After months of claiming there was no evidence that alleged cybercriminals have released employees’ personal information, the City of Dallas acknowledged that the purported ransomware attack in early May allowed hackers access to human resource data.
As previously reported by The Dallas Express, City officials claimed a ransomware attack carried out by the group Royal affected multiple computer systems, leading to temporary disruptions of City services — including emergency response communications. The purported hackers also threatened to publish the personal information of City employees.
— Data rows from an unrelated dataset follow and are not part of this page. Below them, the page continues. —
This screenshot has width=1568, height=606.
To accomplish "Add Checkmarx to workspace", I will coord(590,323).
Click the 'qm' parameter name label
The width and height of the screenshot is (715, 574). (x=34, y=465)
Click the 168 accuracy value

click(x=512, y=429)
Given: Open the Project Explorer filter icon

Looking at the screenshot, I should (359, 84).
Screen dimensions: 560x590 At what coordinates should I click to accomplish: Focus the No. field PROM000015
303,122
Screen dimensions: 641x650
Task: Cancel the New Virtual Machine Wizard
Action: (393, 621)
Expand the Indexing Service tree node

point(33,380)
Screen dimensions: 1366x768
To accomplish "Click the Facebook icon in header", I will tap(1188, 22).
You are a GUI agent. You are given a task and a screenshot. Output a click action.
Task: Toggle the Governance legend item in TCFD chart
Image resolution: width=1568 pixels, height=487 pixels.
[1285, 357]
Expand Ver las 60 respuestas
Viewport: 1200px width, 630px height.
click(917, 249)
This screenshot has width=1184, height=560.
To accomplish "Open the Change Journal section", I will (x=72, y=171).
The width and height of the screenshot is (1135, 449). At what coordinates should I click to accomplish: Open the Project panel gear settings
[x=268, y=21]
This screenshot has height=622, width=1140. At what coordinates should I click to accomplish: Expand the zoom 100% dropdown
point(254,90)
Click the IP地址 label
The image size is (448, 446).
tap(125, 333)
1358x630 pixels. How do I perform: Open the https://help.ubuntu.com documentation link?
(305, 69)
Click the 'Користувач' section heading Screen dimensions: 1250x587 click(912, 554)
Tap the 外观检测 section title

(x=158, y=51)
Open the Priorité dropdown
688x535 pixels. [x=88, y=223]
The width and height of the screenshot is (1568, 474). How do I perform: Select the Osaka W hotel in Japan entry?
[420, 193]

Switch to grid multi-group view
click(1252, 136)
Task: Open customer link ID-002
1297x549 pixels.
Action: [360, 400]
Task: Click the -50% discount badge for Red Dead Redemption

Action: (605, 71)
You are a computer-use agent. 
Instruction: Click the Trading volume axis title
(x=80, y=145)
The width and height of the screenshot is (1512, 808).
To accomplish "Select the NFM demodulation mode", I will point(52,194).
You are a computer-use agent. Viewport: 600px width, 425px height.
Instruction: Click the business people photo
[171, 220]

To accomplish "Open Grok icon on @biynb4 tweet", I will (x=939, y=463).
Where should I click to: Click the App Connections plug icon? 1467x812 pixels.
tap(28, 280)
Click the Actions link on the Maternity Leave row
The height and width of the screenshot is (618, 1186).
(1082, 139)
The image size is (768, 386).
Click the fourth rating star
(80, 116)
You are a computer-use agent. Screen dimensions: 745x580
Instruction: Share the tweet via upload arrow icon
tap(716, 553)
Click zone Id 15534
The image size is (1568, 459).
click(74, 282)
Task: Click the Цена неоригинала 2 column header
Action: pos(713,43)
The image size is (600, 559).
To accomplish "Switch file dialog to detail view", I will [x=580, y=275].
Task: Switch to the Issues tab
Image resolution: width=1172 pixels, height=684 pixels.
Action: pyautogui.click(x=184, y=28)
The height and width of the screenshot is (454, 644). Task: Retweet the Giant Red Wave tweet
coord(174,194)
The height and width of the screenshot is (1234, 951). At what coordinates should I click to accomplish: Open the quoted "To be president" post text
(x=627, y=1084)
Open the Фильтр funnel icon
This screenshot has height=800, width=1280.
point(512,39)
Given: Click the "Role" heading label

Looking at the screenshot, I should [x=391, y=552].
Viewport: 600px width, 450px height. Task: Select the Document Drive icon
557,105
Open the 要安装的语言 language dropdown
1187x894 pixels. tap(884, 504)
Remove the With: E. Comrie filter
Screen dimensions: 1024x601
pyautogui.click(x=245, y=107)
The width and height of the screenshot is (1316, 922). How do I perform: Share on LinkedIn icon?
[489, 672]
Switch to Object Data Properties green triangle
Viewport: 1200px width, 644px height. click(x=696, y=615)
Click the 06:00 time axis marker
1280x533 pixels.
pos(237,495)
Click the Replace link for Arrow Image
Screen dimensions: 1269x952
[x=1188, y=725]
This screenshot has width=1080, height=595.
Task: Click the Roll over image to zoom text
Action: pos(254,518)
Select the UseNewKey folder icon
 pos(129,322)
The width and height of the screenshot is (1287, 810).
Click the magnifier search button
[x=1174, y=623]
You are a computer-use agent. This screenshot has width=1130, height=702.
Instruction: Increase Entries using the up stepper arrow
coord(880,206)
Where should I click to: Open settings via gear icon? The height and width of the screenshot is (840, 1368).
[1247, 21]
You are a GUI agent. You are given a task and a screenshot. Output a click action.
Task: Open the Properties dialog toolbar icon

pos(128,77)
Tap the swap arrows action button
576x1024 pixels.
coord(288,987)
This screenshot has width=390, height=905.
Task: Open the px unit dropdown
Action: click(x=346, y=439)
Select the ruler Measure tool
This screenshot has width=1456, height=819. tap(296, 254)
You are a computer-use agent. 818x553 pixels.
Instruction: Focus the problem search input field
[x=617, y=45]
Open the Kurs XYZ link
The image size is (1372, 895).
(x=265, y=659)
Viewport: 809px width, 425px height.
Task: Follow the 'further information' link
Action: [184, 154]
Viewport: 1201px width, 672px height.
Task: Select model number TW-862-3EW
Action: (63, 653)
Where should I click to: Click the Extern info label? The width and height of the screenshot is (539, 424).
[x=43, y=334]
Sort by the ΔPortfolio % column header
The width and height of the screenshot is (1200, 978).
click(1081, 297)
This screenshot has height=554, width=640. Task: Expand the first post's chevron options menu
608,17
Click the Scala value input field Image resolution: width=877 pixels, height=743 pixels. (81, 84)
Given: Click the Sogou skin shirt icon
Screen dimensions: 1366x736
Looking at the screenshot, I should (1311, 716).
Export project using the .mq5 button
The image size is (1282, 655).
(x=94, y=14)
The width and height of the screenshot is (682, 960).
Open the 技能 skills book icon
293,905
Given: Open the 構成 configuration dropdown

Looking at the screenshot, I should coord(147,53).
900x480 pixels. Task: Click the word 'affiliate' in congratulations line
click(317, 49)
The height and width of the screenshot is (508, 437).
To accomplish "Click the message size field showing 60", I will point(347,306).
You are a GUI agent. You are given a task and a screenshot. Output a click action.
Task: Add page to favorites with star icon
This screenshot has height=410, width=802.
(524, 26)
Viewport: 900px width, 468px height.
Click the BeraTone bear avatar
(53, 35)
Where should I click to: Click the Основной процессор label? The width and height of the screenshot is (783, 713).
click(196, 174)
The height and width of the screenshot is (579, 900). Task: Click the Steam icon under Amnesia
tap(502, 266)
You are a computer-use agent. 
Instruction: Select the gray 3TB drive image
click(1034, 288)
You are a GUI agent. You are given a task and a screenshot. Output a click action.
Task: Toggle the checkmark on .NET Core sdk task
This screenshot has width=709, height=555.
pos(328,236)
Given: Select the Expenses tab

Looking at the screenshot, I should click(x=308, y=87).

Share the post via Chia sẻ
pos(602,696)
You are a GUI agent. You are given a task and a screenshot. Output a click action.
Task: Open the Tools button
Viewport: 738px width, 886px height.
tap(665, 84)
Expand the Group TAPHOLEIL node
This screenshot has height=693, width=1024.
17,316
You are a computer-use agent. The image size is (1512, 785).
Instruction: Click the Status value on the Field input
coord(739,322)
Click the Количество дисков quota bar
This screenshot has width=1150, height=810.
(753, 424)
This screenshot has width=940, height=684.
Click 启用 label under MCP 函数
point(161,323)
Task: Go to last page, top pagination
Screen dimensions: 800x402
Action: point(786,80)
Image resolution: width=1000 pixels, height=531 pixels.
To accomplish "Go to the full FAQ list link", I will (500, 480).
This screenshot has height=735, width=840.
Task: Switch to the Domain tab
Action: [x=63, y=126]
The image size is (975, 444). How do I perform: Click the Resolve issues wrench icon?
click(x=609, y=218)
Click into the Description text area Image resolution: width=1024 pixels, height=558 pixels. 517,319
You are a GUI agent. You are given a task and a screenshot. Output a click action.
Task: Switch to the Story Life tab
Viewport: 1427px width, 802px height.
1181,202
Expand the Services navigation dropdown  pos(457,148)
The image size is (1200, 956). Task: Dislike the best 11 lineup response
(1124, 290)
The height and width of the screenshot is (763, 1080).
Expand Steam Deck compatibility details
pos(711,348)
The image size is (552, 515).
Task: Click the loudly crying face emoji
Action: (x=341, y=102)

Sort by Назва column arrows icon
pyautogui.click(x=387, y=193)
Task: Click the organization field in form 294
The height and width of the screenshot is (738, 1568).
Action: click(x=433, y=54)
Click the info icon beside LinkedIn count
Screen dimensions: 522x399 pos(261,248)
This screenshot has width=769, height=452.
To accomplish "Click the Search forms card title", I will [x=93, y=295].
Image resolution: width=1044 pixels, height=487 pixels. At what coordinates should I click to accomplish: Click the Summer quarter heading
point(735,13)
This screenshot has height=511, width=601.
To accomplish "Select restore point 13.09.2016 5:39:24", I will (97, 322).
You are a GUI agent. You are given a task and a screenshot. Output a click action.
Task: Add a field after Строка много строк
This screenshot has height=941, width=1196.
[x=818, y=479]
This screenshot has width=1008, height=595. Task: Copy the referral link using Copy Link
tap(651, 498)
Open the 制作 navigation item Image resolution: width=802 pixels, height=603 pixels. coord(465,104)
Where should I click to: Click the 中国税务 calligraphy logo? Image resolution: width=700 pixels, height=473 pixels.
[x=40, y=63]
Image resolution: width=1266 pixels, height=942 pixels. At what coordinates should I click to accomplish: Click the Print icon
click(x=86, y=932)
“We will share here in our blog tons of personal information of employees (phones, addresses, credit cards, SSNs, passports), detailed court cases, prisoners, medical information, clients’ information and thousands and thousands of governmental documents,” wrote Royal on its dark web blog.
City Manager T.C. Broadnax emailed City employees on Tuesday, offering few details as to whose data might have been exposed and what personal information could have been gleaned from the alleged hack. However, he did note that some of the data was “benefits-related,” according to The Dallas Morning News.
“We’ve learned that some information maintained by the city’s Human Resources department was accessed by the unauthorized third party responsible for this ransomware incident. We will be making the appropriate notifications in accordance with our obligations,” wrote Broadnax, CBS News Texas reported.
Broadnax’s notification will likely put him at greater odds with some of the City employee unions that have been criticizing him over his handling of the alleged ransomware attack and its fallout.
In a May letter to Broadnax, Dallas Police Association President Mike Mata and Dallas Fire Fighters Association President Jim McDade claimed the city manager’s office had been misrepresenting the extent first responder services were affected by the alleged ransomware attack.
“Your office repeatedly stated that our operations were not affected in any way and that was flat out false … [T]he city manager’s office was warned in the past few years that the systems in place in Dallas were not sufficient and susceptible to attack and still nothing was done to both protect the city and its employees,” wrote Mata and McDade, as previously reported by The Dallas Express.
The seeming lack of transparency on the part of the City has been an issue for residents, with a plurality of respondents in a poll conducted by The Dallas Express indicating they think officials should be more forthcoming.
“We understand the concern this incident may cause and please know we are working to provide the necessary resources and support for our employees,” wrote Broadnax in the email to City employees.
The city manager’s notification did not mention what departments may have been affected by the exposure of human resources data. The City currently employs more than 13,000 people, according to DMN.